PAGE EXCERPT >>
Wednesday, February 17, 2010

In Mourning for the Old Way of Life

On February 1, 2010, I drove away from the house that I have called home for the last nine months at 7 AM, and looked back at it, knowing that it would be at least six days before I saw the daylight through the windows. I cried.

The most difficult part about starting a new job - one that involves a 45 minute one-way commute - was giving up the flexibility and comfort of working mainly from home. The house I'm living in has an extraordinary view, and on fortunate days in the winter, is full of sunlight from sunrise to late afternoon.

Trading that, and the ability to put in a load of laundry or bake a loaf of bread while I sit at my desk in the sunlight, for a basement office locked far away from any natural light from eight in the morning to four thirty or later at night, almost convinced me I'd made a mistake.

That long last look back was subsumed by days of orientation, organizing the office, and evenings full of music rehearsals. Now, almost three weeks into my job, I know I haven't made a mistake. It is possible to make the basement world a bit more habitable, and I've found the other basement dwellers to be more than welcoming (maybe they're planning to fatten me up and eat me?). Many evenings I've had to kill time and haven't left work until after 5, and for the first week that meant I didn't come up until after dark. Now, I find it disturbing to emerge above ground in the evening to find the late afternoon sun blazing onto the parking lot.

Maybe next year you can hire me to be your groundhog.

Sunday, January 24, 2010

Reformed Reflections

Even as a Catholic, I have a special place in my heart for Lutherans, particularly the ELCA Lutheran church. It all began the fateful day when I realized that if I really wanted to experience music in college, a Catholic university just wasn't going to cut it. Whatever you want to say about the Reformation, Martin Luther had something right when he returned the gift of music to the people of the church.

And so I matriculated at Luther College in Decorah, Iowa, where I, a good German Catholic girl, well-acquainted with Friday night fish fry, Vatican II and incense, was enrolled in a four-year intensive course in "How to Speak Norwegian Lutheran" à la Garrison Keillor and Weston Nobel.

This week, I was again doused in all of the best of the First Protestant Church.

Today, Sunday, the Northwoods Brass Quintet added its voice to a special service celebrating the 20th anniversary of Prince of Peace Lutheran church in Eagle River, Wisconsin. Throughout the service people shared memories of the first days of the "mission church" in Eagle River and the construction of the building and sanctuary boasting beautiful acoustics and a warm, welcoming atmosphere - an atmosphere that reflects directly the personal warmth of the congregation that inhabits it. A small church in northern Wisconsin, but with a full-voiced choir of the type that would inspire Luther to post his 95 theses all over again.

Lutherans say music is second only to Word in the liturgical experience. Luther College seeks to instill this in all of its students, and often it is the students themselves that further push the envelope in how music can best be used to express that which is inexpressible.

One of those students who used music as a bridge across cultures and religious experiences has been lost to this world. Ben Larson, Luther graduate of '06 and fourth year seminarian, died when the main building of St. Joseph's Home for Boys in Port-au-Prince, Haiti, collapsed on him during the earthquake on January 12, 2010.

DIRECTIONS >>
**a)** Answer these questions from the blog excerpt:
(i) At what time did the writer drive away from the house on February 1, 2010?
(ii) What college did the writer attend?
(iii) What anniversary did the service at Prince of Peace Lutheran church celebrate?
**b)** Extract the stretch of the entries from their start through the line that contains "point(483,784)", reproducing each line exactly.

AVAILABLE RECORDS >>
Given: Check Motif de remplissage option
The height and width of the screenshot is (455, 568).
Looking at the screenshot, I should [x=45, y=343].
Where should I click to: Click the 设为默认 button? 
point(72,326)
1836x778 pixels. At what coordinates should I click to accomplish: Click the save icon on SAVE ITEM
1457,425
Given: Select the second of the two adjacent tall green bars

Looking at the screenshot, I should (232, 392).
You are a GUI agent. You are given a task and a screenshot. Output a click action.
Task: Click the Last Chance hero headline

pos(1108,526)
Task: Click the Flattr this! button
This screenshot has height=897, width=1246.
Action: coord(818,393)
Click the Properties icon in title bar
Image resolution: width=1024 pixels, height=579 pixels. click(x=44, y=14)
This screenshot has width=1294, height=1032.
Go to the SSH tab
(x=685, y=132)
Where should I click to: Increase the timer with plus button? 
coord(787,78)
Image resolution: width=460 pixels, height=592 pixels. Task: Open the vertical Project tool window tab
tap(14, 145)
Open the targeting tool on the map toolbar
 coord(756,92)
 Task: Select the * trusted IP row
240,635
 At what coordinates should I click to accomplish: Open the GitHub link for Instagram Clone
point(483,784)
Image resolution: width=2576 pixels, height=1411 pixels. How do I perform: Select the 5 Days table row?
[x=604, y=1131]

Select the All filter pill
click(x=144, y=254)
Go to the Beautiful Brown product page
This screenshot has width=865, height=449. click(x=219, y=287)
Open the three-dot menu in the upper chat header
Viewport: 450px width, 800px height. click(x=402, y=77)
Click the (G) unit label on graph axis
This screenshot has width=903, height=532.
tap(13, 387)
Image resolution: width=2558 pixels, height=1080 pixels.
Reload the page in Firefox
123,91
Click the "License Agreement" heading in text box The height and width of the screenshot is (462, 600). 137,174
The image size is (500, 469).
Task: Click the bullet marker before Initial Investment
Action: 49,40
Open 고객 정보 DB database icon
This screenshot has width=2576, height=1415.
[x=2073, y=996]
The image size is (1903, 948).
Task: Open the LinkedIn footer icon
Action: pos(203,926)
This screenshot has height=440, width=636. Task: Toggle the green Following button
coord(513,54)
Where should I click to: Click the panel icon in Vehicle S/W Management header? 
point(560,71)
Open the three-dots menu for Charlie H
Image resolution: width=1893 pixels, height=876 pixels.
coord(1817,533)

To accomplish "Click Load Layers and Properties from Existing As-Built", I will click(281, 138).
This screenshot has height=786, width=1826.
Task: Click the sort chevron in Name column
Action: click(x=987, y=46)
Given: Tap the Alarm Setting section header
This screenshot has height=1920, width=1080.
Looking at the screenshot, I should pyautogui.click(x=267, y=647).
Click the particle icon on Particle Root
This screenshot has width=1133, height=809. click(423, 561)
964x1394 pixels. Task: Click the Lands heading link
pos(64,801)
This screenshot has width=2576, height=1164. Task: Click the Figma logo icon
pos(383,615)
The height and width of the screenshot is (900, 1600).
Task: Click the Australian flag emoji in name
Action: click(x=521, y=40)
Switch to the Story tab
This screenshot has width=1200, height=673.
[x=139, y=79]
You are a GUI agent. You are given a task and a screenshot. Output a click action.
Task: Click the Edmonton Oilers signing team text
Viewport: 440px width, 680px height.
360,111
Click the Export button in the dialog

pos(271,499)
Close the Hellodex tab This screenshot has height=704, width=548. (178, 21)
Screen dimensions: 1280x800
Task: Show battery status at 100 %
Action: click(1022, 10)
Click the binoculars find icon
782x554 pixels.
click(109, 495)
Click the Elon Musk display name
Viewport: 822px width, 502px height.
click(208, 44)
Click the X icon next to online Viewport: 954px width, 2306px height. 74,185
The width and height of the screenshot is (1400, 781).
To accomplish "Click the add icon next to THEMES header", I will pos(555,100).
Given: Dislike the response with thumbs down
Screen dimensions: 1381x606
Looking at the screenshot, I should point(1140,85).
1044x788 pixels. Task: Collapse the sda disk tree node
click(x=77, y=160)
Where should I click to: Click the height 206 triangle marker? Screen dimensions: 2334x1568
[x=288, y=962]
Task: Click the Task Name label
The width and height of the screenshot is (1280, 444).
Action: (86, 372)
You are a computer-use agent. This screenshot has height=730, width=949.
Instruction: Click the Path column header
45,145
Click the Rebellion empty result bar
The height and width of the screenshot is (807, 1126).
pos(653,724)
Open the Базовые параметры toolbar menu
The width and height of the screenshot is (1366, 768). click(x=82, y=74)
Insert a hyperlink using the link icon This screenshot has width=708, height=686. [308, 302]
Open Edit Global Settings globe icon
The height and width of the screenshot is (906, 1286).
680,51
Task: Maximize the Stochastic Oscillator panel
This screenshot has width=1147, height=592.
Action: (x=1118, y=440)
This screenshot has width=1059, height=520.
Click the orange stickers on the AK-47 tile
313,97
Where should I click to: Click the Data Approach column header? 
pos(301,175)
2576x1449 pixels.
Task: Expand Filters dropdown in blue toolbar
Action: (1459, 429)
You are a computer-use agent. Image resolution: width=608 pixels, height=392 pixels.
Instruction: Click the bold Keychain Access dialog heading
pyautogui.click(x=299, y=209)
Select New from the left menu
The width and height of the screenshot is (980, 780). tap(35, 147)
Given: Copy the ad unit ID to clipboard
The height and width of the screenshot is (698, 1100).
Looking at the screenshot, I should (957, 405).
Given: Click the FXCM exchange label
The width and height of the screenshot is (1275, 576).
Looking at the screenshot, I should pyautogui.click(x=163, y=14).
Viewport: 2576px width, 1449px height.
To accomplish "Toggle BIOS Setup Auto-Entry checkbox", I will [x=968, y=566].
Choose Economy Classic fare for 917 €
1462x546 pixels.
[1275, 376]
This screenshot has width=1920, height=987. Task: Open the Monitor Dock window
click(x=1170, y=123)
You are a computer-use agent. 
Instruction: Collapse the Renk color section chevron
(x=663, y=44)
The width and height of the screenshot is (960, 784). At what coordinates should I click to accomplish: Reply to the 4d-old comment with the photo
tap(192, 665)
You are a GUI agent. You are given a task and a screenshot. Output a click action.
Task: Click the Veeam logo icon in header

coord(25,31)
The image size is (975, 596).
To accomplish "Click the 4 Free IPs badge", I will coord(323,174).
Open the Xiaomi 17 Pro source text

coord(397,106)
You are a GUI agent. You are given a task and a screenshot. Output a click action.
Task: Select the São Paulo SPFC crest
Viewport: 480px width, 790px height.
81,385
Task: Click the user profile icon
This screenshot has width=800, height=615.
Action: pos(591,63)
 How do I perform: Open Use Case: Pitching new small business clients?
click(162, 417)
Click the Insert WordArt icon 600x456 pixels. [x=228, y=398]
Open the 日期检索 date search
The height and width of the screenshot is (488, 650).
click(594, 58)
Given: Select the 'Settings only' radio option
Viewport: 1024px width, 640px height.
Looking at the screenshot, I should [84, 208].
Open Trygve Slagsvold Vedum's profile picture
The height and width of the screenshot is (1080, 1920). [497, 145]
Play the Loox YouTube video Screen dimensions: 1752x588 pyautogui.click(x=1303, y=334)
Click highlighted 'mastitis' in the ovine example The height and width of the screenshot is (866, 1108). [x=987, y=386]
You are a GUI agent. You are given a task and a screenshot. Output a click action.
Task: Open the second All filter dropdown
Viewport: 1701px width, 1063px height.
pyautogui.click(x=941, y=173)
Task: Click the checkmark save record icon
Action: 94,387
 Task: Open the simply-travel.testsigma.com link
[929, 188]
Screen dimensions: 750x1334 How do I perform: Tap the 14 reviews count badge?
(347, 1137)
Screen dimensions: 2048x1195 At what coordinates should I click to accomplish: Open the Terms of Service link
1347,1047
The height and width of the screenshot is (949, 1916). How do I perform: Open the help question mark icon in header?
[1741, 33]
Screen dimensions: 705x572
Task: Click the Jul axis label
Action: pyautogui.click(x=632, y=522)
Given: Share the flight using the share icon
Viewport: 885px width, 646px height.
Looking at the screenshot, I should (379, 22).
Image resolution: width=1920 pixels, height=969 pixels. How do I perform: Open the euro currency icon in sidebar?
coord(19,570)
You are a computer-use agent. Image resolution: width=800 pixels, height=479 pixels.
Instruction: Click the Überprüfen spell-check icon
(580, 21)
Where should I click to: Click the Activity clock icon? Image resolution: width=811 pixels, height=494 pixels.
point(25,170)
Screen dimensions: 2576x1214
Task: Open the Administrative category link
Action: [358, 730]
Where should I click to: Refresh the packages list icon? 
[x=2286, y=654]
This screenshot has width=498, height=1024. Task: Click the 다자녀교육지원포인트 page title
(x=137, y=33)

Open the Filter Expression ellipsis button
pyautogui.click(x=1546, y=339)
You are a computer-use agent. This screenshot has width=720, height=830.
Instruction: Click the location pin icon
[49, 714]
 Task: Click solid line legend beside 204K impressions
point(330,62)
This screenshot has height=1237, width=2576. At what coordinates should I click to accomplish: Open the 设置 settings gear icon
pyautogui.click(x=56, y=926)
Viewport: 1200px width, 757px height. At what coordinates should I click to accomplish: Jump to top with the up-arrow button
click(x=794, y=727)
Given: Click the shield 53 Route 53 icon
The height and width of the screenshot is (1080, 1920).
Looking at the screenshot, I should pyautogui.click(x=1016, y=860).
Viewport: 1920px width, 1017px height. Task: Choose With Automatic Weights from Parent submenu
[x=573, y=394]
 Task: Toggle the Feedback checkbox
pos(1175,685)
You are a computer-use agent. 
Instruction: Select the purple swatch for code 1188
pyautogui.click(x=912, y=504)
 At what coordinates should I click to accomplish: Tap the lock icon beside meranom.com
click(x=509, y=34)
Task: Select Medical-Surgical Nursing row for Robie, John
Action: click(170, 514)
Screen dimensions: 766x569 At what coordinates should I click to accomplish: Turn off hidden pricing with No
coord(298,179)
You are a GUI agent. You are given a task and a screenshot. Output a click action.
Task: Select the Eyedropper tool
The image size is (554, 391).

FULL SOLUTIONS >>
**a)**
(i) 7 AM
(ii) Luther College in Decorah, Iowa
(iii) Its 20th anniversary

**b)**
Given: Check Motif de remplissage option
The height and width of the screenshot is (455, 568).
Looking at the screenshot, I should [x=45, y=343].
Where should I click to: Click the 设为默认 button? 
point(72,326)
1836x778 pixels. At what coordinates should I click to accomplish: Click the save icon on SAVE ITEM
1457,425
Given: Select the second of the two adjacent tall green bars

Looking at the screenshot, I should (232, 392).
You are a GUI agent. You are given a task and a screenshot. Output a click action.
Task: Click the Last Chance hero headline

pos(1108,526)
Task: Click the Flattr this! button
This screenshot has height=897, width=1246.
Action: coord(818,393)
Click the Properties icon in title bar
Image resolution: width=1024 pixels, height=579 pixels. click(x=44, y=14)
This screenshot has width=1294, height=1032.
Go to the SSH tab
(x=685, y=132)
Where should I click to: Increase the timer with plus button? 
coord(787,78)
Image resolution: width=460 pixels, height=592 pixels. Task: Open the vertical Project tool window tab
tap(14, 145)
Open the targeting tool on the map toolbar
 coord(756,92)
 Task: Select the * trusted IP row
240,635
 At what coordinates should I click to accomplish: Open the GitHub link for Instagram Clone
point(483,784)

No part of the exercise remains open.